**EXCERPTED TEXT**.
Fall 2022 Regulatory Agenda Finally Unveiled.

 The administration released its Fall 2022 regulatory agenda … on January 4, 2023. Here is what the regulatory roadmap looks like for the DOL:

  • Wage and Hour Division

    • Overtime. A proposal to amend the Fair Labor Standards Act’s (FLSA) overtime regulations is scheduled for May 2023.
    • Independent Contractor. Comments on the proposal to amend the FLSA independent contractor regulations closed on December 13, 2022. A final rule is expected to be issued in May 2023.
    • Davis-Bacon Act. A final rule amending the Davis-Bacon Act’s implementing regulations is slated for February 2023.
  • OSHA

    • Walkaround Representative.” This proposal, which is scheduled to issue in May of 2023, would codify OSHA’s controversial 2013 “walkaround” letter.
    • COVID-19 in Healthcare Settings. The Office of Information and Regulatory Affairs completed its review of the final rule. A final rule was scheduled to be issued in December 2022, so it can happen at any point now. (John D. Surma and Savannah M. Selvaggio have the details.)
    • Injury and Illness Recordkeeping. A final rule is expected in March 2023.
    • Heat Stress and Illness. The Small Business Regulatory Enforcement Fairness Act (SBREFA) process is scheduled to begin in January 2023.
    • Workplace Violence in Health Care and Social Assistance. A SBREFA panel was scheduled to begin in late December 2022 or early this year.
  • OFCCP

    • Modernization. In April 2023, the Office of Federal Contract Compliance Programs (OFCCP) intends to issue a proposal to “modernize” its obligations for federal contractors and subcontractors.
    • Pre-enforcement Notice and Conciliation Procedures. In March 2023, OFCCP is expected to finalize a rule amending its procedures for conducting investigations of federal contractors and subcontractors.
    • Subcontractor Disclosure. In March 2023, OFCCP is expected to issue a proposal “requiring contractors to provide notice to OFCCP when they award supply and service subcontracts.” The purpose of the proposal is to make it easier for “the agency to schedule supply and service subcontractors for compliance evaluations.”
    • Religious Exemption Rule. More than one year in the making, a final rule rescinding OFCCP’s 2020 rule regarding the religious exemption contained in Executive Order 11246 was scheduled to be issued in December 2022.

Employment-Based Immigration Fees to Skyrocket. 

On January 4, 2023, U.S. Citizenship and Immigration Services (USCIS) proposed changes to its fee schedule. Based on the proposal, it appears that USCIS is trying to make up for funding shortages that have plagued the agency over recent years. Some of the proposed employment-based increases include the following:

  • H-1B petitions would increase from $460 to $780 (a 70 percent increase).
  • H-1B Pre-Registration program fee would increase from $10 to $215 (a 2,050 percent increase).
  • L-1 petitions would rise from $460 to $1,385 (a 201 percent increase).
  • O-1 petitions would increase from $460 to $1,055 (a 129 percent increase).

According to the proposal, the increases are necessary “due to expanded humanitarian programs, higher demand, increased processing times, and a need for more USCIS employees.” Of course, increasing the fees is unlikely to resolve ongoing processing delays at USCIS. Comments are due by March 6, 2023.

133rd Time’s the Charm.

 If Representative Kevin McCarthy (R-CA) and his fellow Republicans are feeling down about their current predicament, they are nowhere close to breaking the record for longest Speaker vote. In 1856, the Democrats controlled the Senate, but no party controlled the House as the Democrats, Know-Nothings, and newly formed Republicans all vied for power. With a civil war brewing, the vote for Speaker became a proxy for the broader nationwide debate around slavery. After two months and 133 rounds of voting, Nathaniel Banks of Massachusetts, backed by an antislavery coalition, prevailed. The current vote for Speaker is only the third time since the 1856 vote that multiple ballots have been necessary to elect the Speaker.

**AVAILABLE DATA**.
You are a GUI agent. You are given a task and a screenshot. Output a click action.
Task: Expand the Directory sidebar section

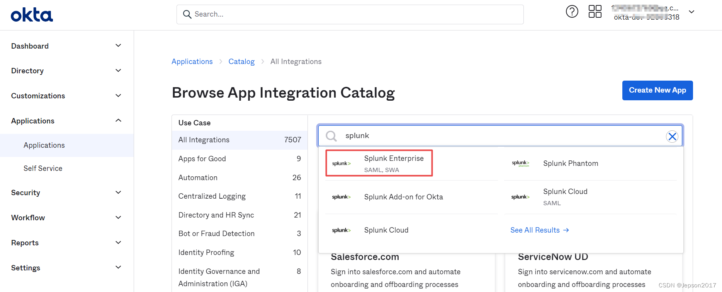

**DESCRIPTION OF THE TASK**.
Can you copy the part of the workplace regulation news text that starts with "Fall 2022 Regulatory" and goes on through "for February 2023."?

**YOUR RESPONSE**.
Fall 2022 Regulatory Agenda Finally Unveiled.

 The administration released its Fall 2022 regulatory agenda … on January 4, 2023. Here is what the regulatory roadmap looks like for the DOL:

  • Wage and Hour Division

    • Overtime. A proposal to amend the Fair Labor Standards Act’s (FLSA) overtime regulations is scheduled for May 2023.
    • Independent Contractor. Comments on the proposal to amend the FLSA independent contractor regulations closed on December 13, 2022. A final rule is expected to be issued in May 2023.
    • Davis-Bacon Act. A final rule amending the Davis-Bacon Act’s implementing regulations is slated for February 2023.